Profondément marqué par ce drame familial «inexpliqué», Charles Kloboukoff confie que «c’est dans ce grand vide, cette injustice, que prend racine [son] engagement pour le respect du vivant et sa protection. Cela participe pleinement à [son] projet de militant révolté et pudique.»

On comprend parfaitement un tel engagement. Sauf qu’à 33 ans, on n’attrape pas une tumeur du cerveau suite à une exposition environnementale ! « Avant la quarantaine, les formes connues de tumeurs du cerveau sont primitives, conséquences d’une prédisposition génétique ou de virus (Sida)», explique en effet le Dr Catherine Thillier-Gasc.
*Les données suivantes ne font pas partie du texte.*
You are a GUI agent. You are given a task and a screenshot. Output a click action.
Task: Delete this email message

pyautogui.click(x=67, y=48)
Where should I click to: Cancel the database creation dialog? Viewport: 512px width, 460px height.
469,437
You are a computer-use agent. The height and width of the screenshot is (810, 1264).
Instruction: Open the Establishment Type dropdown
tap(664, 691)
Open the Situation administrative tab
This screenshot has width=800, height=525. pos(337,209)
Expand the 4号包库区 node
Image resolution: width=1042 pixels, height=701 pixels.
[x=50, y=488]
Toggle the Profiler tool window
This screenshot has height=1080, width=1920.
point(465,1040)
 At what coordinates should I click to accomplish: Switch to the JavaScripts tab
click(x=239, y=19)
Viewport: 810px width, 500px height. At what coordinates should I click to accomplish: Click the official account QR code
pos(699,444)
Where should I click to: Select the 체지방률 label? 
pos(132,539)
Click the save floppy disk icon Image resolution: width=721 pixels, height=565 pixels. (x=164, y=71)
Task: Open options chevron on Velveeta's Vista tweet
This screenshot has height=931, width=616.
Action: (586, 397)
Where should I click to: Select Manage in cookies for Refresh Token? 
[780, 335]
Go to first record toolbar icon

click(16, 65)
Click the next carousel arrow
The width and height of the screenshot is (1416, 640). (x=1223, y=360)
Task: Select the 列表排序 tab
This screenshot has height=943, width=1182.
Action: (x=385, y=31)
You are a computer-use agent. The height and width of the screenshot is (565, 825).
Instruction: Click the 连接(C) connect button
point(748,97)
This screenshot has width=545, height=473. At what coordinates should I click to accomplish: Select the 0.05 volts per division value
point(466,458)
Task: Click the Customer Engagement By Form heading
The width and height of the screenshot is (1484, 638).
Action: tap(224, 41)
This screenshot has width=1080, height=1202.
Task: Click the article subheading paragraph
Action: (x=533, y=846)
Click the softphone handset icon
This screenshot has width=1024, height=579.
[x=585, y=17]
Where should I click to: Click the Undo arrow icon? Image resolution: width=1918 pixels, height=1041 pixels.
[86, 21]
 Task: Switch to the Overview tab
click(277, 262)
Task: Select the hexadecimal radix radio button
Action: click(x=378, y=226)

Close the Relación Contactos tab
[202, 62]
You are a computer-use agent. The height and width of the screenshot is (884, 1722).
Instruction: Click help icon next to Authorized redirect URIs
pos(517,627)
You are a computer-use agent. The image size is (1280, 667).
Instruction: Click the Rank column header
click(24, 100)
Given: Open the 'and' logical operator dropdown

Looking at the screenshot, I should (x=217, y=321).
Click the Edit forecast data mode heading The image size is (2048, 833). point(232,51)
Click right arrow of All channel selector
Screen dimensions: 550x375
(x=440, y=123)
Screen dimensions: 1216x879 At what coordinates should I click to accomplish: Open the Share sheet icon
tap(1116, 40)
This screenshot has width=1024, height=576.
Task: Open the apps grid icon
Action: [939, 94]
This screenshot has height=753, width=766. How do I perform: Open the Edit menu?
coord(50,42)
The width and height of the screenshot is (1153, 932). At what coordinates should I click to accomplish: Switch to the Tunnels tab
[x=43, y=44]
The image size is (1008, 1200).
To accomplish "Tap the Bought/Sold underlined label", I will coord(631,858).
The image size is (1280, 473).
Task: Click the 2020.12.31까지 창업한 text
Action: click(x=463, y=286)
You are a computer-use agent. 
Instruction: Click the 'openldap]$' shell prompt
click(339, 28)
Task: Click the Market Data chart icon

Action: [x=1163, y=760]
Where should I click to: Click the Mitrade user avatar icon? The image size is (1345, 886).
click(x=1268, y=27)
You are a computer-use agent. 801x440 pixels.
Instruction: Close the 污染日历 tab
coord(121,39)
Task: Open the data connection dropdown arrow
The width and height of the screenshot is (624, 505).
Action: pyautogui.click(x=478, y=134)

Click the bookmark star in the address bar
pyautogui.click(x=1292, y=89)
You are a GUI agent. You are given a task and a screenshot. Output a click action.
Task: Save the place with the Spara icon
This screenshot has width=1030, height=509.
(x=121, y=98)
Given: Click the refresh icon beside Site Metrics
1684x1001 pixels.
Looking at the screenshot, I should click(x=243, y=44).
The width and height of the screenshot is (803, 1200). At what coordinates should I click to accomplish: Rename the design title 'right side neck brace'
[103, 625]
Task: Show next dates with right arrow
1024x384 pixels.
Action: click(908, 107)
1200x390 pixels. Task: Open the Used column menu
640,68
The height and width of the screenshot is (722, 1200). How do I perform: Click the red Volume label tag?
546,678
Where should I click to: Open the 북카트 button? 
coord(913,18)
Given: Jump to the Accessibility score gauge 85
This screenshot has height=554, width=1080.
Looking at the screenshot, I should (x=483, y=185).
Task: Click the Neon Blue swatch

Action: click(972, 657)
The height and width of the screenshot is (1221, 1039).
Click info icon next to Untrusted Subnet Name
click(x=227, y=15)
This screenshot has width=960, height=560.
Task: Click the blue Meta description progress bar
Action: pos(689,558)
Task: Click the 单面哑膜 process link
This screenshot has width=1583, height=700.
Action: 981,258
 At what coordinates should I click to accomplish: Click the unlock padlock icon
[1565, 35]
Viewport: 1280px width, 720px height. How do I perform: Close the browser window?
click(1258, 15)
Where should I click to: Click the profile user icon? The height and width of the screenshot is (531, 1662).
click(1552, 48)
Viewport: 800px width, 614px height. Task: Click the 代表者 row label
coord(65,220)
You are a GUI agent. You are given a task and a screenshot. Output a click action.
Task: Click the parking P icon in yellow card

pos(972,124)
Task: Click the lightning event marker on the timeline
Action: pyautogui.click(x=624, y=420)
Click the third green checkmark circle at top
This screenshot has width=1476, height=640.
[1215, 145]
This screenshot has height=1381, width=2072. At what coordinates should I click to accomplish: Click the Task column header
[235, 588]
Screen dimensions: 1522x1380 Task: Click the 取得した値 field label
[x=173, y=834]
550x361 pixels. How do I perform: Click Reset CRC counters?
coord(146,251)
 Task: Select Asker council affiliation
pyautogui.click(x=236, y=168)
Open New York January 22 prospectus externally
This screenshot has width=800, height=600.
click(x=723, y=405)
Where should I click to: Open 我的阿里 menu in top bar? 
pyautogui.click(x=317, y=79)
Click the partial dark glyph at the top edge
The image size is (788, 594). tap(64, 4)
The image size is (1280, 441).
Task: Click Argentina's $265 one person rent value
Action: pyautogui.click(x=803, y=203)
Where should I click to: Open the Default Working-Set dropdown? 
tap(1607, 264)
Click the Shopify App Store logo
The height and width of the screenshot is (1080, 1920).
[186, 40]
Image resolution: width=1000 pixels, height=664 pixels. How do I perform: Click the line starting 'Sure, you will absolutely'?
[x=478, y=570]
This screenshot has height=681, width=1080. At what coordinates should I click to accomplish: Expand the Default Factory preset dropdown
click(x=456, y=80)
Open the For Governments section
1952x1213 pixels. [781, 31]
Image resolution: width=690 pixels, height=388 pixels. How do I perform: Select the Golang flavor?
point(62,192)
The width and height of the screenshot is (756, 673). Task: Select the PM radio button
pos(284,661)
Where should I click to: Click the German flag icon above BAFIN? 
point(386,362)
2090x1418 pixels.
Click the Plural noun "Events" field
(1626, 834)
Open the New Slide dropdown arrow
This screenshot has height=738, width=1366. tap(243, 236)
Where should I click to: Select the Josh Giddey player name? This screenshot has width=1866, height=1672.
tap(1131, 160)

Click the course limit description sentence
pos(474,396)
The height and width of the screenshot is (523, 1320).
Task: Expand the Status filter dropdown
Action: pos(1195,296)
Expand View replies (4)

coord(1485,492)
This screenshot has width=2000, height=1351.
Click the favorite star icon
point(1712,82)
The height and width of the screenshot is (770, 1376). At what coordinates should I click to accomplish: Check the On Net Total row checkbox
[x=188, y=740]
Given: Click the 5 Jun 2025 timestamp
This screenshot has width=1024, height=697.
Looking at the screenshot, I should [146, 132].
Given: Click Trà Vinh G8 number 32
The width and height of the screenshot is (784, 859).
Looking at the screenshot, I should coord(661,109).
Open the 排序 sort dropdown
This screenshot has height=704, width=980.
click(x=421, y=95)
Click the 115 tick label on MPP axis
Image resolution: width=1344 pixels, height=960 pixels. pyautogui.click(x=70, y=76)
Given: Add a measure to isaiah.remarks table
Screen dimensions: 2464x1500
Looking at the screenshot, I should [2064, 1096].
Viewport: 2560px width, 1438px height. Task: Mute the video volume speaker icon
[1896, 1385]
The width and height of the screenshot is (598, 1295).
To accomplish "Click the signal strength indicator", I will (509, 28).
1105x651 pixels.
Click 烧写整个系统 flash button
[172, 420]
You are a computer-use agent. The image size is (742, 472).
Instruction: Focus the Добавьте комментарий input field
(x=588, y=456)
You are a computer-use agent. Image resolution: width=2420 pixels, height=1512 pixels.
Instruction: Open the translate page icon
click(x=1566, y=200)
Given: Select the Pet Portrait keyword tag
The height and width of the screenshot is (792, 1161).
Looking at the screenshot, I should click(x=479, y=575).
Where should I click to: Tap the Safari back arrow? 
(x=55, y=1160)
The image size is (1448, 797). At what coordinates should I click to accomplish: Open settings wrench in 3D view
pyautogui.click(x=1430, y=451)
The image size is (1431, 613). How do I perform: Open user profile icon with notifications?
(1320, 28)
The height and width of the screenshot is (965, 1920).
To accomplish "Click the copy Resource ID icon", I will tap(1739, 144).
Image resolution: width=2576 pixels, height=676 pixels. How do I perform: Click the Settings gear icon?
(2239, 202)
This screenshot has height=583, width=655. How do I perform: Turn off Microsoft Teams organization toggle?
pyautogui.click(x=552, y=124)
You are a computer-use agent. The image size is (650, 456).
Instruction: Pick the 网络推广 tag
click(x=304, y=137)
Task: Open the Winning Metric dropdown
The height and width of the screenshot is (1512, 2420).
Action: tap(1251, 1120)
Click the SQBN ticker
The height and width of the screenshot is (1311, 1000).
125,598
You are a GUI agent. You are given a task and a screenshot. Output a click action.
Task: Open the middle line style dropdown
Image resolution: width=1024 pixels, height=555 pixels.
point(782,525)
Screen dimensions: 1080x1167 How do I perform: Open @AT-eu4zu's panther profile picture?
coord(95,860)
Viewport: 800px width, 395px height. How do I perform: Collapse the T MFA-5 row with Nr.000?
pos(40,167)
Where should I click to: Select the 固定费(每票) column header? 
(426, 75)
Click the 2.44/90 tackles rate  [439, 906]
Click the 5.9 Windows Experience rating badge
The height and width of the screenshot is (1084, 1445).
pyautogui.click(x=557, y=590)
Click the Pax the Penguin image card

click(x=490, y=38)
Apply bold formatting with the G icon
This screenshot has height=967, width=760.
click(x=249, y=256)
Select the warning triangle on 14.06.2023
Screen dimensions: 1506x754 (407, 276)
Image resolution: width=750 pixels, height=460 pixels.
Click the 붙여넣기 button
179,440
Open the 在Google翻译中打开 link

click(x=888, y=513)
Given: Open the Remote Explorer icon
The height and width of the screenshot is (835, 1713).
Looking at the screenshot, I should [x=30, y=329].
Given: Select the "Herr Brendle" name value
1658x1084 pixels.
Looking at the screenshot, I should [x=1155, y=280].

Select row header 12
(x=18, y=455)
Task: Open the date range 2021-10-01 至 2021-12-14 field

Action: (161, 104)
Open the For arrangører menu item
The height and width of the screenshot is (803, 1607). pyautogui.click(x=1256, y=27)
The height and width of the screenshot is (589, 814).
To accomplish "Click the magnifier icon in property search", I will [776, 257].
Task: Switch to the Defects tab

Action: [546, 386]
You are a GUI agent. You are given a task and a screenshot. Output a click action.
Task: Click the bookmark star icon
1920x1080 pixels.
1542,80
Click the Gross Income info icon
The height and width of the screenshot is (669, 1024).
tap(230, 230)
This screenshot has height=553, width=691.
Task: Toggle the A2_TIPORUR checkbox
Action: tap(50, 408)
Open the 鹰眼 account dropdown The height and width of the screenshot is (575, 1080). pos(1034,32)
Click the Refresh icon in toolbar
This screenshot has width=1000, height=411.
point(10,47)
Et à partir de la soixantaine, il s’agit d’abord et majoritairement de métastases secondaires à un autre cancer développé initialement hors du cerveau (cancer du sein, de la peau, du poumon, du rein), et ensuite de tumeurs primitives, nettement plus rares, et probablement plus en rapport avec des facteurs environnementaux comme l’utilisation d’anciens pesticides chez des agriculteurs applicateurs ou des ouvriers de l’industrie pétrochimique.

Face à cette épreuve, Charles Kloboukoff aurait pu mesurer toute la violence de la nature, qui frappe arbitrairement puisqu’elle ne connaît pas le concept de justice. Or, il effectue le parcours inverse, allant même jusqu’à la glorifier. « Face à la beauté de la nature, j’ai la sensation alors de sortir de mon corps physique pour vagabonder au-dessus des choses. […] C’est là, peut-être, que j’accède à cette forme de sérénité et de plénitude où je peux recevoir des choses essentielles pour me guider une fois revenu dans mon corps», témoigne-t-il.

Charles Kloboukoff aurait pu mesurer toute la violence de la nature, qui frappe arbitrairement puisqu’elle ne connaît pas le concept de justice. Or, il effectue le parcours inverse, allant même jusqu’à la glorifier.

Vingt ans après le décès de sa mère, Charles Kloboukoff se lance donc dans l’aventure du bio. Il crée ainsi le groupe Léa Nature, né de «l’idée de proposer une alternative naturelle aux produits agrochimiques de santé, d’alimentation, de beauté et d’hygiène». En 1995, il décide «d’aller plus loin et de promouvoir une alimentation sans produits chimiques ou de synthèse. Puis, ce fut le tour de la cosmétique.» «Je suis convaincu que les produits vivants, qui se développent par eux-mêmes en puisant dans la nature les nutriments dont ils ont besoin, sont plus profitables à l’Homme que les produits sous perfusion d’intrants chimiques», déclare l’homme d’affaires. Pour lui, «ce qui nous manque le plus, c’est cette capacité à écouter la part d’irrationnel en nous.». A-t-il tort ? Quoi qu’il en soit, sa conviction lui a bien réussi !

Sources :
– Charles Kloboukoff, Itinéraire d’un entrepreneur engagé, Zen Business, 2013.